Ultraviolet (UV) is electromagnetic radiation with wavelength from 10 nm to 400 nm, shorter than that of visible light but longer than X-rays. UV radiation is present in sunlight, and constitutes about 10% of the total electromagnetic radiation output from the Sun. It is also produced by electric arcs and specialized lights, such as mercury-vapor lamps, tanning lamps, and black lights. Although long-wavelength ultraviolet is not considered an ionizing radiation because its photons lack the energy to ionize atoms, it can cause chemical reactions and causes many substances to glow or fluoresce. Consequently, the chemical and biological effects of UV are greater than simple heating effects, and many practical applications of UV radiation derive from its interactions with organic molecules. Sunlight contains three types of UV.

First there is UVA (315-400nm), which makes up the vast majority of the ultraviolet radiation reaching the Earth’s surface. It’s capable of penetrating deep into the skin and is thought to be responsible for up to 80% of skin ageing, from wrinkles to age spots.

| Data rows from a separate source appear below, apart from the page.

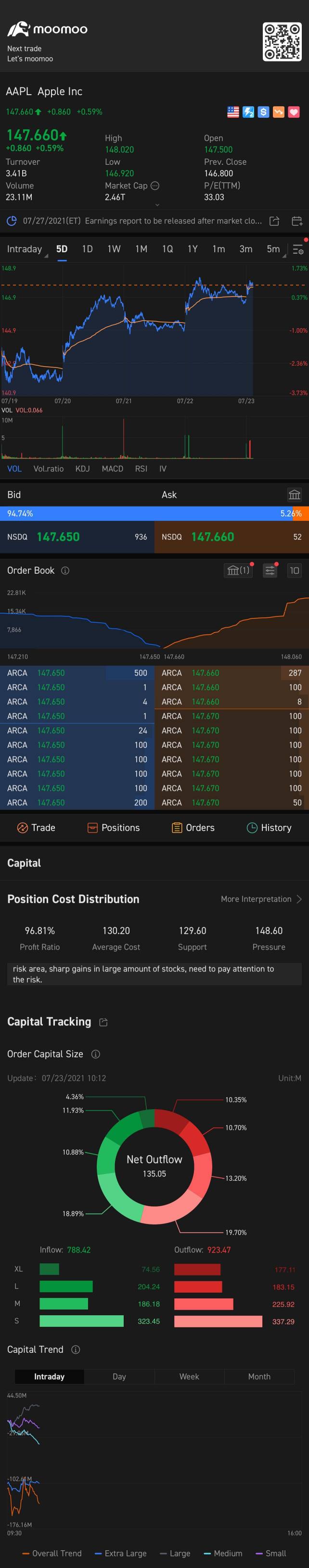Expand the stock details chevron
The image size is (309, 1568).
tap(157, 205)
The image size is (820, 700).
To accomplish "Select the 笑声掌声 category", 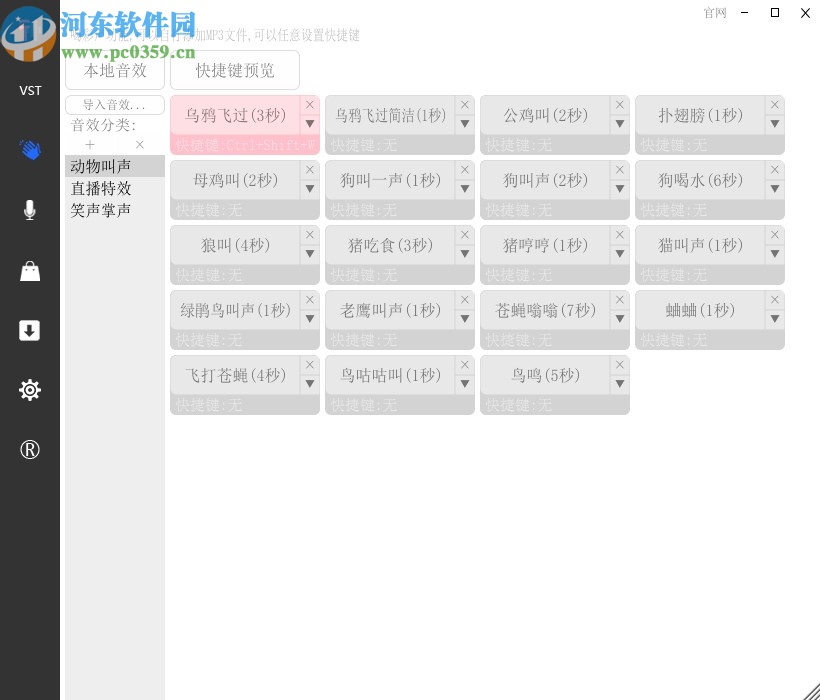I will 102,209.
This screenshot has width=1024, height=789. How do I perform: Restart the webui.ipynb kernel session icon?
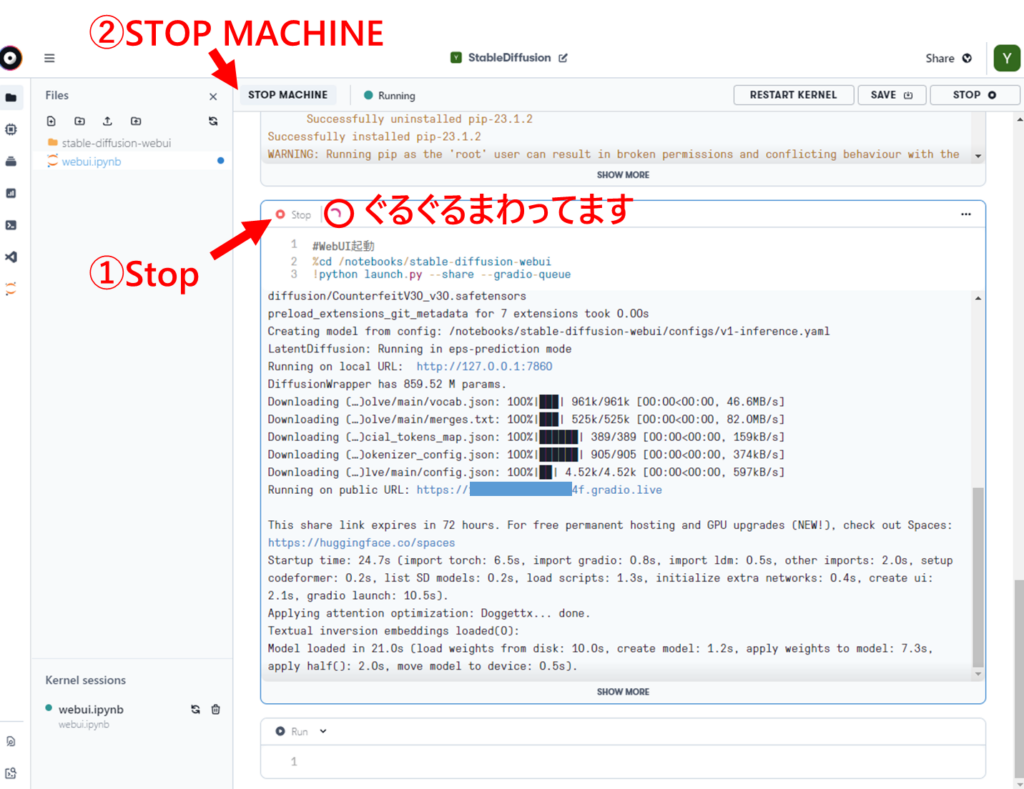pos(196,709)
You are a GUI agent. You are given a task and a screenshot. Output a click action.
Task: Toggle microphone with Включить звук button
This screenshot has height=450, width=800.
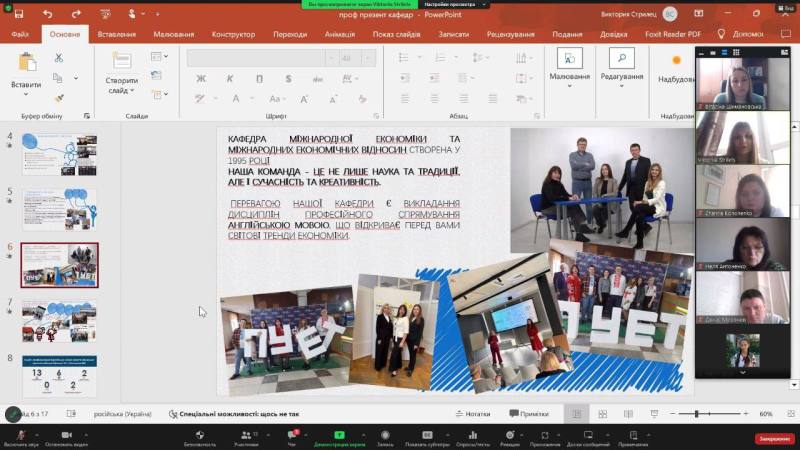(x=20, y=435)
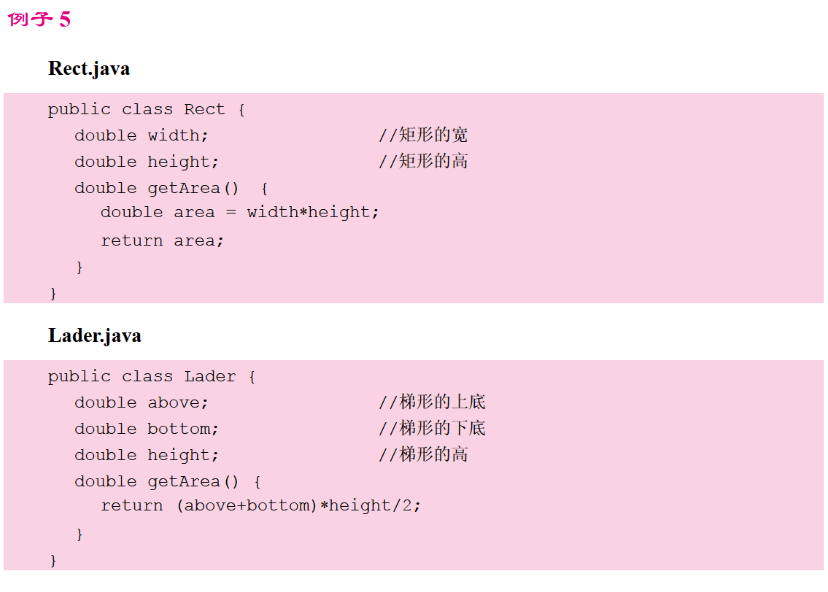This screenshot has width=828, height=592.
Task: Click the Rect.java file title
Action: tap(89, 69)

Next there’s UVB (280-315nm), which can damage the DNA in our skin, leading to sunburn and eventually skin cancer (recently scientists have discovered that UVA can also do this). Both are reasonably well known, and can be blocked out by most good sun creams.

  • What is UVC Light?

There is also a third type: UVC (100-280nm). This relatively obscure part of the spectrum consists of a shorter, more energetic wavelength of light. It is particularly good at destroying genetic material – whether in humans or viral particles. Luckily, most of us are unlikely to have ever encountered any because it’s filtered out by ozone in the atmosphere long before it reaches the Earth’s surface.

  • What is UVGI?

Ultraviolet germicidal irradiation (UVGI) is a disinfection method that uses short-wavelength ultraviolet (ultraviolet C or UVC), light to kill or inactivate microorganisms by destroying nucleic acids and disrupting their DNA, leaving them unable to perform vital cellular functions like duplication. UVGI is used in a variety of applications, such as food, air, and water purification.

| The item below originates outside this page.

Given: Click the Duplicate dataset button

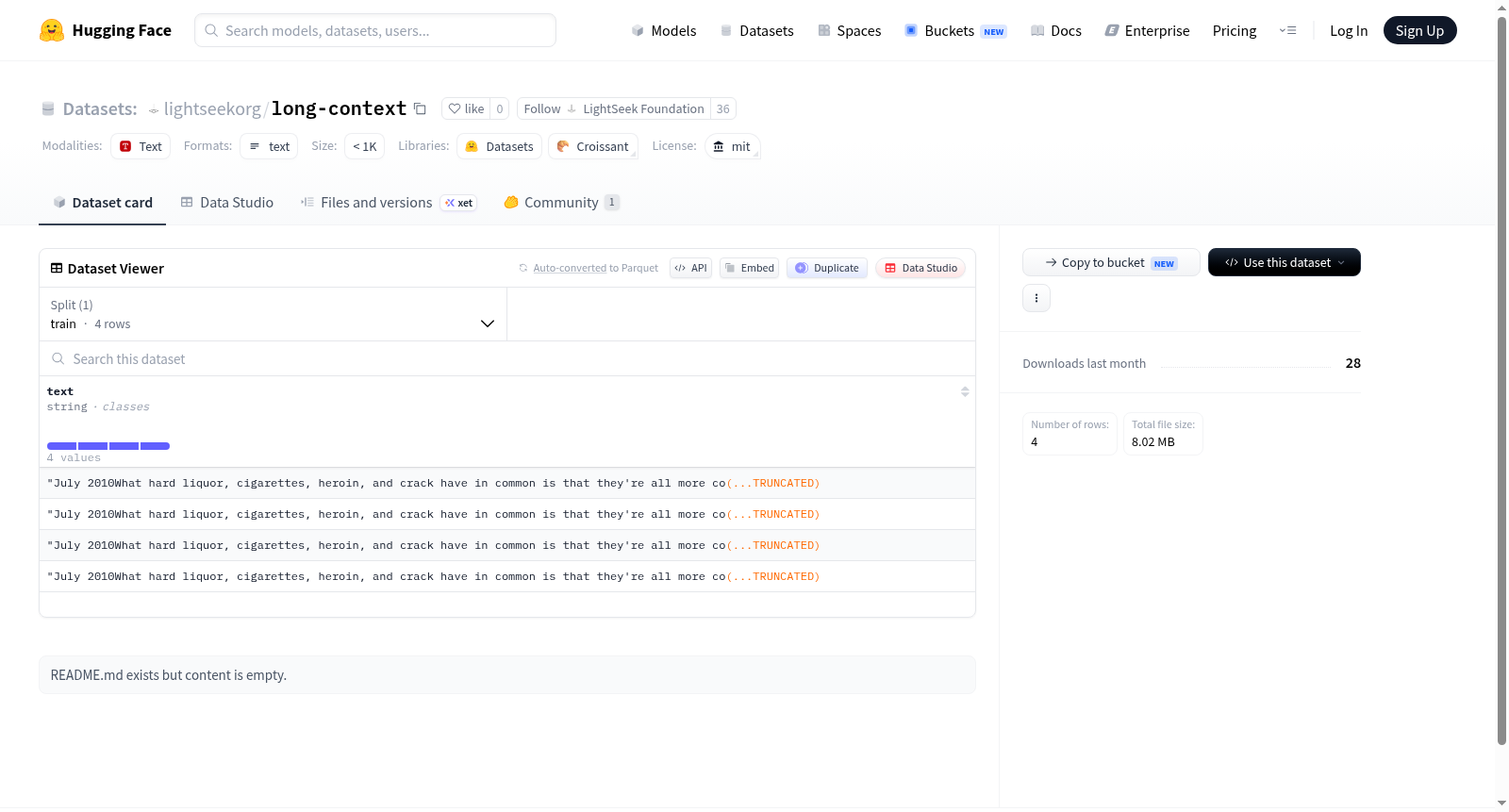Looking at the screenshot, I should tap(827, 268).
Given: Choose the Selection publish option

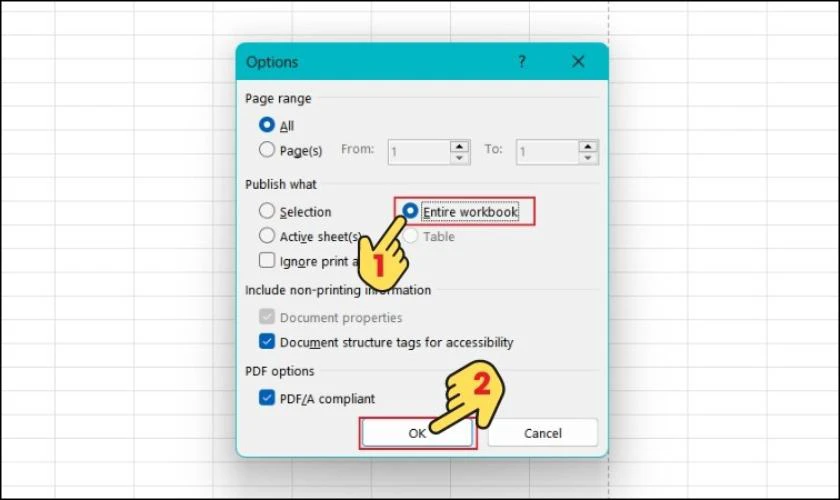Looking at the screenshot, I should pyautogui.click(x=266, y=211).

UVGI devices can produce strong enough UVC light in circulating air or water systems to make them inhospitable environments to microorganisms and pathogens such as bacteria, viruses, moulds, fungi, protozoans and parasites. UVGI is often coupled with a filtration system to effectively sanitize air and water and can be used independently to disinfect surfaces, air and water with the correct application and conditions.

The application of UVGI for disinfection has been an accepted practice since the mid-20th century. It has been used primarily in medical sanitation and sterile work facilities. Increasingly, it has been employed to sterilize drinking and wastewater, as the holding facilities are enclosed and can be circulated to ensure a higher exposure to the UV.

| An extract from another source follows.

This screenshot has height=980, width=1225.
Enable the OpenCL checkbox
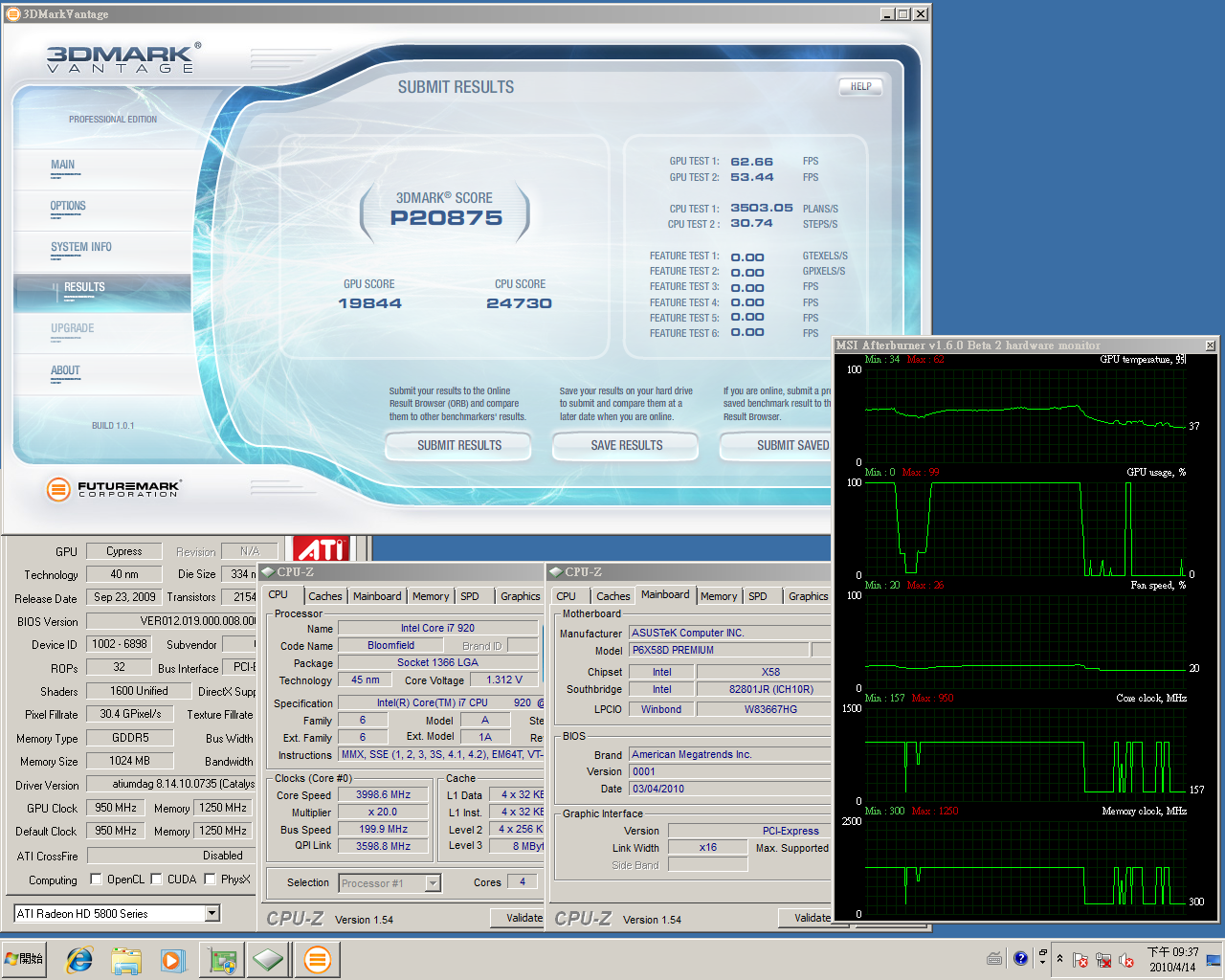click(96, 880)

Since the finding in 1878, artificially produced UVC has become a staple method of sterilisation – one used in hospitals, airplanes, offices, and factories every day.

Though there hasn’t been any research looking at how UVC affects SARS-nCoV-2 specifically, studies have shown that it can be used effectively against other corona viruses, such as SARS-CoV-1 by warping the structure of their genetic material and preventing the viral particles from replicating.

As a result, a concentrated form of UVC is now on the front line in the fight against Covid-19. In China, whole buses are being lit up by UV light each night, while UVC-emitting robots have been cleaning floors in hospitals. Banks have even been using the light to disinfect their money.

  • What are short-wave ultraviolet MV lamps?

Shortwave UV lamps are made using a fluorescent lamp tube with no internal phosphor coating, composed of fused quartz or specialised borosilicate glass such as Vycor, since standard borosilicate or ordinary soda-lime glass blocks UVC. These lamps emit ultraviolet light with two peaks in the UVC band at 253.7 nm (85-90%) and 185 nm (5-10% due to the mercury within the lamp), as well as some visible light (<5% of total light emitted). Doped fused quartz tubes pass the 253.7 nm radiation but blocks the 185 nm wavelength. These low-pressure MV lamps have a typical efficiency of ~30–40%, meaning that for every 100 watts of electricity required to operate, they will produce approximately 30–40 watts of total UV output. They also emit bluish-white visible light, due to mercury’s other spectral lines. These “germicidal” lamps are used extensively for disinfection of surfaces in laboratories, food-processing industries, and for disinfecting water supplies.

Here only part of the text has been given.